▸ **WHAT YOU NEED TO DO**:
(1) List every newspaper or periodical named in the post about the G-20 meeting and the New Bretton Woods.
(2) Carry on the article about the G-20 summit and the New Bretton Woods, picking up right after its final sentence.
## START PASSAGE TO READ
Sunday, November 9, 2008

Will G-20 Adopt New Bretton Woods?

The upcoming G-20 meeting on Nov. 15 in Washington may be the last chance to implement the only solution to the ongoing collapse of the global economy. Helga LaRouche wrote the following article, which is in the current EIR. Mike

STUBBORNNESS WORSENS WORLD DEPRESSION
Will the Great Crash Hit After November 17?
by Helga Zepp-LaRouche

[[Mrs. LaRouche is the chair of the Civil Rights Solidarity
Movement (BüSo) in Germany. Her article was
translated from German.]]

The way things stand now, there are grounds to fear that
the New Bretton Woods summit which French President
Nicolas Sarkozy has organized to take place on
Nov. 15 in Washington, will not lead to an adequate
result. It could easily turn out as one high-ranking
banker, quoted in the French newspaper La Tribune,
imagines it will: that Nov. 17 will be a “black, black
Monday.” But there could also be a “black Monday,” a
“bloody Tuesday,” and a “horrendous Wednesday,”
soon to be followed by a total collapse of the world financial
system. The only possible way to prevent that
from happening, would be prompt agreement on Lyndon
LaRouche’s financial reorganization proposals, as set
forth in his latest paper, “A New Dark Age Is Now Near:
Today’s Brutish Imperialism.”
This gloomy prognosis is based on a number of factors.
All indications are that neither the Bush Administration,
which is heavily infested with former Goldman
Sachs associates, nor British Prime Minister Gordon
Brown, have any intention of agreeing on an actual reorganization
of the bankrupt financial system. Bush
was against the idea of the newly elected U.S. President
taking part in the summit; and since there’s nothing to
contradict the estimation of Les Echos that Wall Street
is throwing in its lot with Obama, despite McCain’s
good connections there, this really doesn’t make much
difference. But even those who are equipping the IMF
with a “Global Regulation Strategy”—which simply
means imposing one or two more rules on the bankrupt
system—are totally misestimating the situation.
## END PASSAGE TO READ
## START RECORDS PROVIDED
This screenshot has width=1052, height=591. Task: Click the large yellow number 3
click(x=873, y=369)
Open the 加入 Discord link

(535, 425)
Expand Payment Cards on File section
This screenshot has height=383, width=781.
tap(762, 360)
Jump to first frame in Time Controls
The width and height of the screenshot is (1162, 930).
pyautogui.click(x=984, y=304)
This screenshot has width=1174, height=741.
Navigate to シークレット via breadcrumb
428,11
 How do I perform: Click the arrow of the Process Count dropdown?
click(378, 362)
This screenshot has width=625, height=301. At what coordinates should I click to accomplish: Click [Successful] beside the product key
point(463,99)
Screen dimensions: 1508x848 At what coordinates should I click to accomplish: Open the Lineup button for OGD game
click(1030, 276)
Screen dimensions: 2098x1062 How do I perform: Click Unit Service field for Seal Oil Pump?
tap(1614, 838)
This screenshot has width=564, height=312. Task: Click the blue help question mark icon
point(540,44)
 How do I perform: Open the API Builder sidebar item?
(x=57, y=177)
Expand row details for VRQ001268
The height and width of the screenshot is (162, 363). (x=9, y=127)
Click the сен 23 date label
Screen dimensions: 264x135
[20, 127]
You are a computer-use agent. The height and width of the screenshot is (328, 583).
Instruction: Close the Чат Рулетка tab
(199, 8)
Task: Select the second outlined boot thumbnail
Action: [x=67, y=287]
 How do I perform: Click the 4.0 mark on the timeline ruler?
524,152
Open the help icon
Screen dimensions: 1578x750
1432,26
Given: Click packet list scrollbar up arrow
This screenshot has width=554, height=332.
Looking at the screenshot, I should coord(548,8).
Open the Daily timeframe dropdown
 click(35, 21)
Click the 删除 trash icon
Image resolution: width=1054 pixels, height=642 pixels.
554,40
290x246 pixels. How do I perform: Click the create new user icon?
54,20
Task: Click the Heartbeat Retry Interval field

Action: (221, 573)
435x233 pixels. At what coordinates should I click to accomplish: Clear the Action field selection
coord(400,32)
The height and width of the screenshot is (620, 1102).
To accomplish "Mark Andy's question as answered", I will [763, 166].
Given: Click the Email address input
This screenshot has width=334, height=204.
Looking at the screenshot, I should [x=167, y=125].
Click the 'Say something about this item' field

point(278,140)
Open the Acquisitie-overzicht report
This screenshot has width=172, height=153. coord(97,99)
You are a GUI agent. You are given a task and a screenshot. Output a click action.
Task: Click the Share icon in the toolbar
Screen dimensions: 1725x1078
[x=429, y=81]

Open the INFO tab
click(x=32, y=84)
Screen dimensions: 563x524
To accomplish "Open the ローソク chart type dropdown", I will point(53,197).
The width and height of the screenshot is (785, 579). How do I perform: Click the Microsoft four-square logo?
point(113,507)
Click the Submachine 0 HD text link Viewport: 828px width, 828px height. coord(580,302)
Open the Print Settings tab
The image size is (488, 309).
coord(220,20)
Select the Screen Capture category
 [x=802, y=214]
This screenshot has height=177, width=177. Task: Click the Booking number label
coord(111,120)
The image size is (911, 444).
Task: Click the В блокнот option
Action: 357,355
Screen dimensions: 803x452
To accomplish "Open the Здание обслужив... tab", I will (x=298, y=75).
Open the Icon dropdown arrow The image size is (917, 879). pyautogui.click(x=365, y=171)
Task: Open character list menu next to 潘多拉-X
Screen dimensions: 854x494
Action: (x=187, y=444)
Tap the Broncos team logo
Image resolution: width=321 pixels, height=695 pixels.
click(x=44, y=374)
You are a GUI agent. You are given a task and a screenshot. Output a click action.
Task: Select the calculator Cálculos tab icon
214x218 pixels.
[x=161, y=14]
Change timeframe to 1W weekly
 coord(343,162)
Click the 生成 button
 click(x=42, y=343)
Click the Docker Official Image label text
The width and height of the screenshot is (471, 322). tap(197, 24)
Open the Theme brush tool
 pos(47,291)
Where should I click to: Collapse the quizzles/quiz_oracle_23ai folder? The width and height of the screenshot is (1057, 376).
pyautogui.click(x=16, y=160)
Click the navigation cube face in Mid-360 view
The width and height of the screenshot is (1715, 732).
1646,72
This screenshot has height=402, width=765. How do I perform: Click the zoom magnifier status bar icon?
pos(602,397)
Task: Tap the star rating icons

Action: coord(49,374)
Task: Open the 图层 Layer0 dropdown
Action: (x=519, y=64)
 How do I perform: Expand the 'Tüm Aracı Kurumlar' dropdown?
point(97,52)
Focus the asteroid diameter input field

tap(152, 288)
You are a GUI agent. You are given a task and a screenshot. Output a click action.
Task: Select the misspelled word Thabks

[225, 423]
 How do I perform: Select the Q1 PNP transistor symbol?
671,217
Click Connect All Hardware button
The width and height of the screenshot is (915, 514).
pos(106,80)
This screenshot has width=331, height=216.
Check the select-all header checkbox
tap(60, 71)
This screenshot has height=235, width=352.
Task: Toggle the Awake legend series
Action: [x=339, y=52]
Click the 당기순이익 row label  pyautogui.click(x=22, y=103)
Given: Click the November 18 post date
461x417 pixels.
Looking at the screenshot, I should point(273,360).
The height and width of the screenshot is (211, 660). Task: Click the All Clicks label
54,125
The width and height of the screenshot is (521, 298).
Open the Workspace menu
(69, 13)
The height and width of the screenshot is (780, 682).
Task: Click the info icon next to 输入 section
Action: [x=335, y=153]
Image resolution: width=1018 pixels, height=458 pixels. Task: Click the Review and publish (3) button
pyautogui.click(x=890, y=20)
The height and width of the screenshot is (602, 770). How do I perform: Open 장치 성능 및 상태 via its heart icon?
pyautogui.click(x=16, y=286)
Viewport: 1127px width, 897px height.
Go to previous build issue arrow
## END RECORDS PROVIDED
▸ **RESULTS FOR THE EXERCISE**:
(1) EIR, La Tribune, Les Echos

(2)
Because the idea that, after neo-liberal economic
dogma has totally failed, the nations of Asia and Latin
America will once again permit themselves to be subjugated
by a global IMF dictatorship, is an absurd one. On
the one hand, in the days leading up to Nov. 15, a number
of summits will be held by groups of nations, ranging
from Mercosur, to the Shanghai Cooperation Organization,
to the G-20, etc. Participants in these summits will
attempt to formulate their national interests within the
context of the new financial architecture. The Asians’
experience with the IMF during the 1997-98 Asia crisis
does not exactly inspire trust in this institution, even if
it has “reformed”—and that includes Turkish Prime
Minister Erdogan’s recent declaration that he will not
permit the IMF to “strangle” the Turkish economy.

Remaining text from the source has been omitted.